Reproduce each line of the material below verbatim.

Element lookup material:
+ + + + +
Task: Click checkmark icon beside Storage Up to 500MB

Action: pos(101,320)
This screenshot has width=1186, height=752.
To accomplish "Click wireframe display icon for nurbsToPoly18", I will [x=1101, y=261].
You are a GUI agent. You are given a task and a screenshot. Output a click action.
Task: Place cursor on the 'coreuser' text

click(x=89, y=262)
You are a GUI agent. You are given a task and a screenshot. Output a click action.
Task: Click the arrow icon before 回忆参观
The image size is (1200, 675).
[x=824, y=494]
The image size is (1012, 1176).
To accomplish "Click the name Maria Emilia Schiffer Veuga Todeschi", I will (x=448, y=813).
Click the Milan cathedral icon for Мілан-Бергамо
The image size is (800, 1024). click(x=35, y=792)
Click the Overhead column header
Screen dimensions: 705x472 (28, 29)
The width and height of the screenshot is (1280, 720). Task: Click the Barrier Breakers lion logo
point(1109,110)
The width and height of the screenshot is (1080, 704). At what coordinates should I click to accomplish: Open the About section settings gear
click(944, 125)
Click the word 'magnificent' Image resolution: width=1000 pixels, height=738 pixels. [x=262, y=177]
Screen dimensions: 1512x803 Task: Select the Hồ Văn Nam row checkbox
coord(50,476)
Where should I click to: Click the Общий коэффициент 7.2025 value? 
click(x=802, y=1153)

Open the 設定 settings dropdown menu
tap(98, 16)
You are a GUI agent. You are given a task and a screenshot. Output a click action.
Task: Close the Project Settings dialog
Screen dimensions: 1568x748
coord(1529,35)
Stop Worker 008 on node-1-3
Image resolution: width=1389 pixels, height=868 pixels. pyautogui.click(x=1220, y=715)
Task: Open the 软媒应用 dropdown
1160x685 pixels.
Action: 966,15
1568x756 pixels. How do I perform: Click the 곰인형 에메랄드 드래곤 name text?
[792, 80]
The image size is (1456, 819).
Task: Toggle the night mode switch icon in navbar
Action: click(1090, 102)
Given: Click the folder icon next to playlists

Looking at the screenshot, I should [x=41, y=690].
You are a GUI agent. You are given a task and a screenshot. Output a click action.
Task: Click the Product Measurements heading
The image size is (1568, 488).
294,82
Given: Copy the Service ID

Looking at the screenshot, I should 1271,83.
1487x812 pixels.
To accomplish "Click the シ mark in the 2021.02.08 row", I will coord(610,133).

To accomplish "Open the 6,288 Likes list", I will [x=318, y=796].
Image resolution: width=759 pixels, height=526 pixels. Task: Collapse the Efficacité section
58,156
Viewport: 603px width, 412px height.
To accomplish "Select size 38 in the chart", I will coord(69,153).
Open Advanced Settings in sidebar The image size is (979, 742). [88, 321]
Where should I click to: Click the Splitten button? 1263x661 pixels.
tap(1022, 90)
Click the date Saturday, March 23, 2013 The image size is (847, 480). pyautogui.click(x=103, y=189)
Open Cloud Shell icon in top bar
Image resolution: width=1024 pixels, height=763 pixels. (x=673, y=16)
+ + + + +
● SOLUTION TO THIS PROBLEM
Task: Click checkmark icon beside Storage Up to 500MB

Action: pos(101,320)
This screenshot has width=1186, height=752.
To accomplish "Click wireframe display icon for nurbsToPoly18", I will [x=1101, y=261].
You are a GUI agent. You are given a task and a screenshot. Output a click action.
Task: Place cursor on the 'coreuser' text

click(x=89, y=262)
You are a GUI agent. You are given a task and a screenshot. Output a click action.
Task: Click the arrow icon before 回忆参观
The image size is (1200, 675).
[x=824, y=494]
The image size is (1012, 1176).
To accomplish "Click the name Maria Emilia Schiffer Veuga Todeschi", I will (x=448, y=813).
Click the Milan cathedral icon for Мілан-Бергамо
The image size is (800, 1024). click(x=35, y=792)
Click the Overhead column header
Screen dimensions: 705x472 (28, 29)
The width and height of the screenshot is (1280, 720). Task: Click the Barrier Breakers lion logo
point(1109,110)
The width and height of the screenshot is (1080, 704). At what coordinates should I click to accomplish: Open the About section settings gear
click(944, 125)
Click the word 'magnificent' Image resolution: width=1000 pixels, height=738 pixels. [x=262, y=177]
Screen dimensions: 1512x803 Task: Select the Hồ Văn Nam row checkbox
coord(50,476)
Where should I click to: Click the Общий коэффициент 7.2025 value? 
click(x=802, y=1153)

Open the 設定 settings dropdown menu
tap(98, 16)
You are a GUI agent. You are given a task and a screenshot. Output a click action.
Task: Close the Project Settings dialog
Screen dimensions: 1568x748
coord(1529,35)
Stop Worker 008 on node-1-3
Image resolution: width=1389 pixels, height=868 pixels. pyautogui.click(x=1220, y=715)
Task: Open the 软媒应用 dropdown
1160x685 pixels.
Action: 966,15
1568x756 pixels. How do I perform: Click the 곰인형 에메랄드 드래곤 name text?
[792, 80]
The image size is (1456, 819).
Task: Toggle the night mode switch icon in navbar
Action: click(1090, 102)
Given: Click the folder icon next to playlists

Looking at the screenshot, I should [x=41, y=690].
You are a GUI agent. You are given a task and a screenshot. Output a click action.
Task: Click the Product Measurements heading
The image size is (1568, 488).
294,82
Given: Copy the Service ID

Looking at the screenshot, I should 1271,83.
1487x812 pixels.
To accomplish "Click the シ mark in the 2021.02.08 row", I will coord(610,133).

To accomplish "Open the 6,288 Likes list", I will [x=318, y=796].
Image resolution: width=759 pixels, height=526 pixels. Task: Collapse the Efficacité section
58,156
Viewport: 603px width, 412px height.
To accomplish "Select size 38 in the chart", I will coord(69,153).
Open Advanced Settings in sidebar The image size is (979, 742). [88, 321]
Where should I click to: Click the Splitten button? 1263x661 pixels.
tap(1022, 90)
Click the date Saturday, March 23, 2013 The image size is (847, 480). pyautogui.click(x=103, y=189)
Open Cloud Shell icon in top bar
Image resolution: width=1024 pixels, height=763 pixels. (x=673, y=16)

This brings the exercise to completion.